■ TEXT SEGMENT ■
= = = = = = =

When you choose your export (mine is eXport), you get a device prompt since the new tag calls %IS.  (There is a note that gets sent to the screen reminding you to choose “NWS” options if you output to a flat file.)  Next you’re prompted for strings to search for.  Target strings will be searched for both in the global and in the data.  If either contains at least one of the target strings and the record has either a Set or Kill operator, it will be sent to the output file (or screen).  No other records will be output (no marks, no checkpoints, etc).

If you enter no strings at the “Next string” prompt (just an empty return) or if you hit “//” at any point in this prompt, the routine returns to the previous set of options.

= = = = = = =

■ COLLECTED DATA ■

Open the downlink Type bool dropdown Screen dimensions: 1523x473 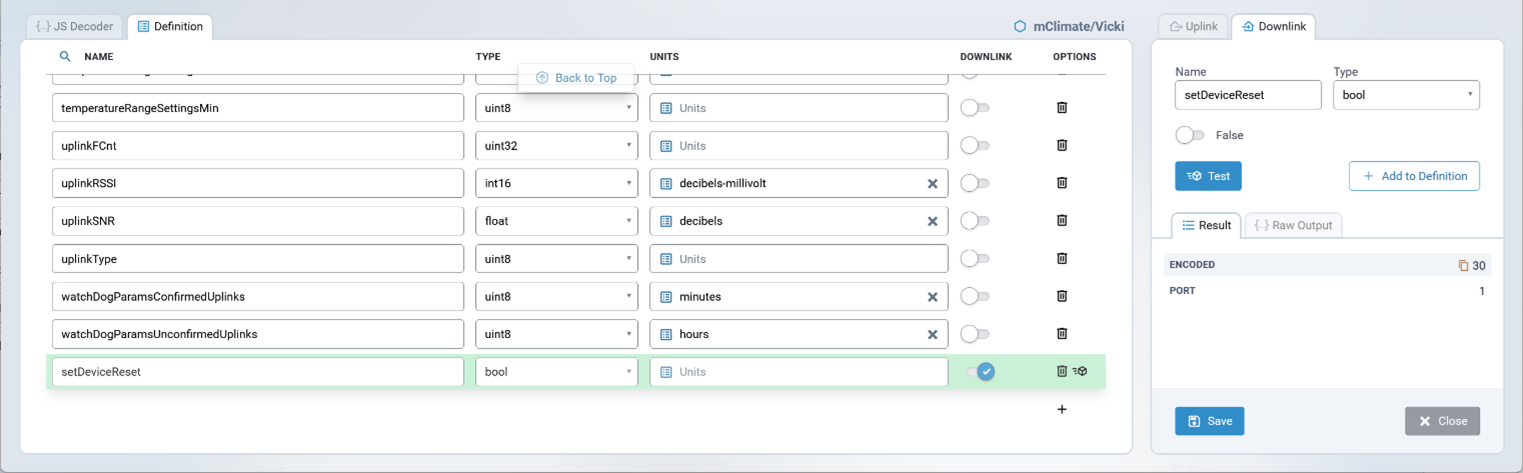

= = = = = = =

According to the text segment about the export prompts, what does the routine do if you press “//” at the “Next string” prompt?

It returns to the previous set of options.